Text: Esther 7
Understanding What You Read
- What did the king want to know?
- What did the queen request?
- How did Ahasuerus react to the request?
- Why did Haman stay behind when Ahasuerus went to the garden?
- What did the king see as he came back into the palace?
- What did Harbonah suggest?
As the king and Haman drank at Esther’s second dinner, he once again asked Esther what was her petition. Ahasuerus again refers to Esther by her title, “Queen Esther,” indicating that she has a right to make her requests to her husband. He even indicated that he would be willing to give up to half his kingdom to fulfill her request.
Esther starts with her hope that she still has Ahasuerus’ favor. So far, Esther has always spoken of the king in the third person, but here she gets more personal and uses the second person. Esther’s request was that she might retain her own life and that her people could be given their life. She reveals that she and her people have been sold to be killed. Here Esther is referring to the ten thousand talent payment Haman gave (Esther 3:9). Perhaps the king begins to show his anger because Esther continues by saying that if she and her people were just sold into slavery she would not have bothered the king about the matter.

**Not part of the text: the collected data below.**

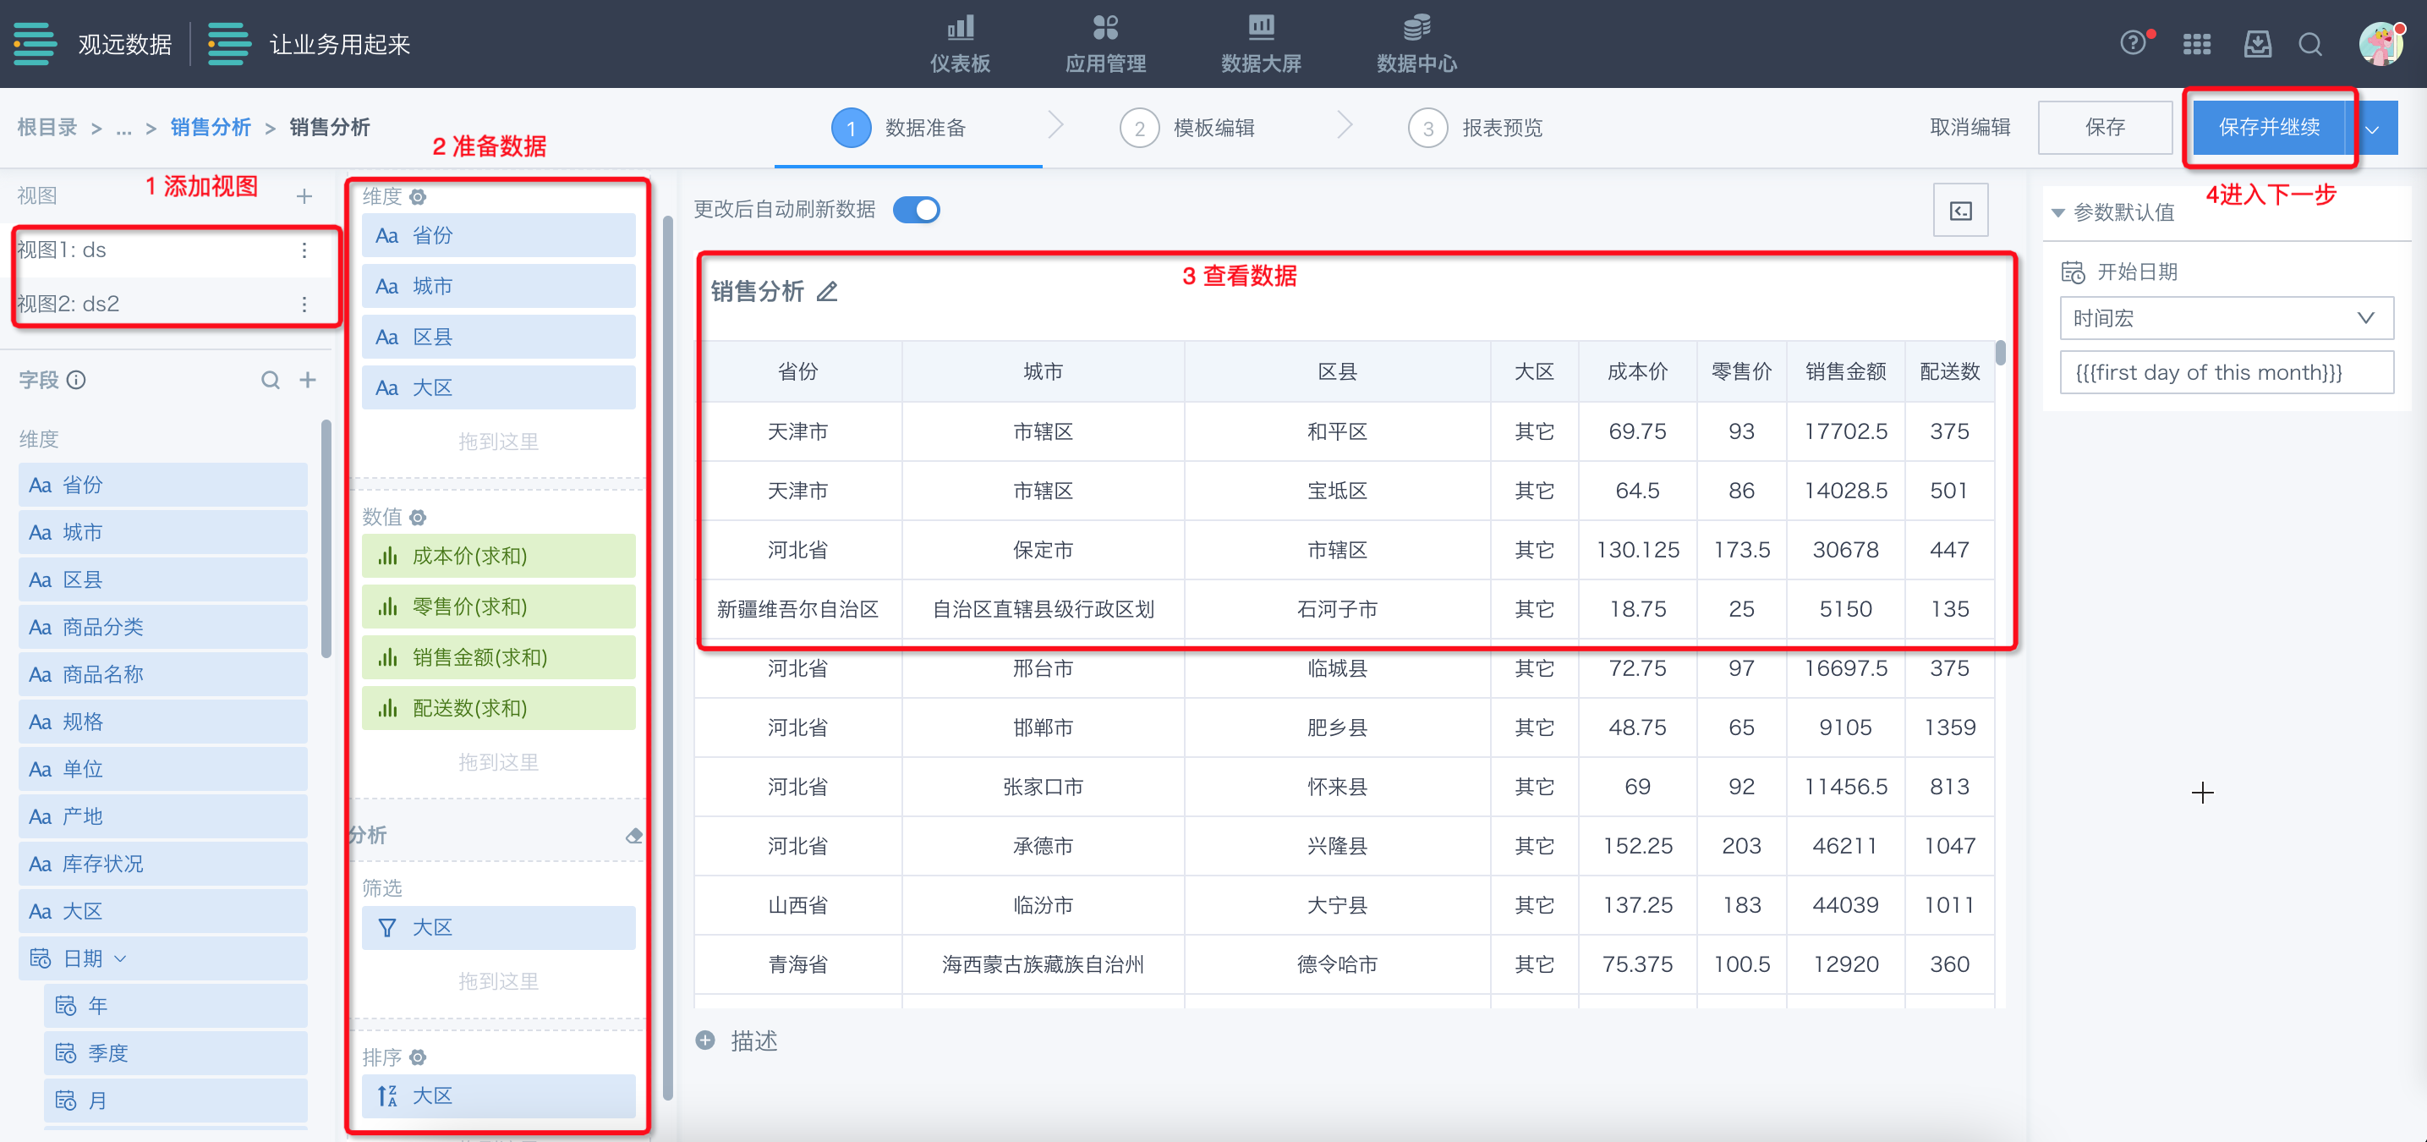Open the 时间宏 dropdown

tap(2225, 318)
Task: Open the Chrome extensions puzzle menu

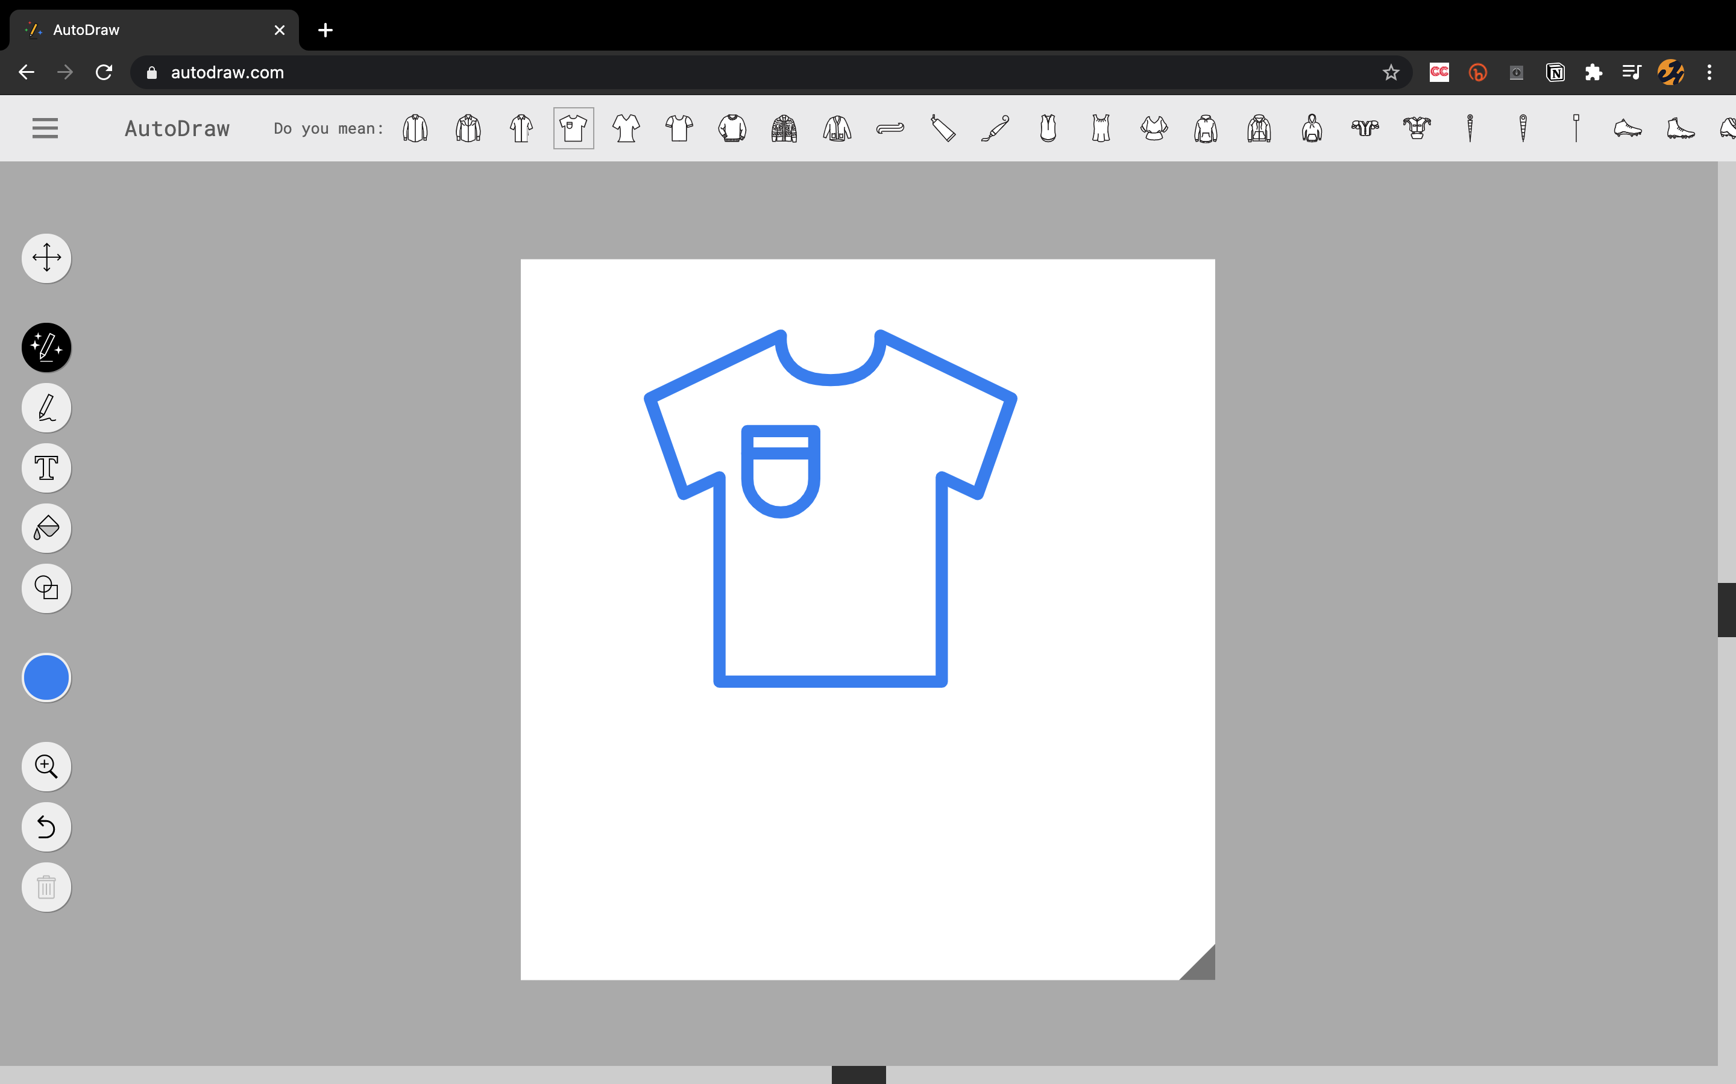Action: click(1593, 72)
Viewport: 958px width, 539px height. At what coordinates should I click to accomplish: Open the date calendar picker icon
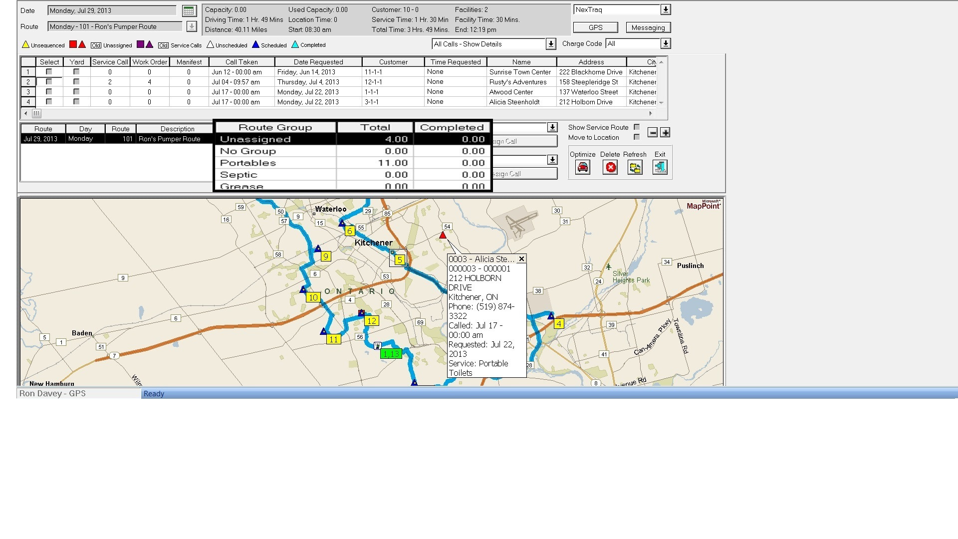[x=189, y=10]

Up until this time Esther has never mentioned that she is an Israelite. Even if the king at this moment knew about the decree against the Jews and remembered it, he would not have connected it as applying to his own wife. Ahasuerus demands to know who would presume to move against his queen. Esther states that the man is a foe and enemy of hers and her people and then names Haman as the man.
Haman’s day had been horrible up to this point, but this disaster made everything else seem mild. He was terrified and was unable to make a defense. The king stormed out into the palace gardens, but Haman figured his best course was to plead with Esther for his own life because he knew what Ahasuerus would order. Unfortunately for Haman, it appears he tripped as he approached Esther. He landed on top of her just as the king returned to the room.
Ahasuerus demands to know if his counselor would try to assault his wife even while he was in the house. As he spoke, his men covered Haman’s face. There is a possibility that if a single letter was dropped from the word “they covered” it means “and his face blushed.” One of his bodyguards, Harbonah, pointed out that Haman had built gallows for Mordecai, whom the king had just honored that very day. This just adds one more charge against Haman. Thus, the king simply says, “Hang him on it” and Haman’s death satisfied the king’s sense of justice (Proverbs 26:27).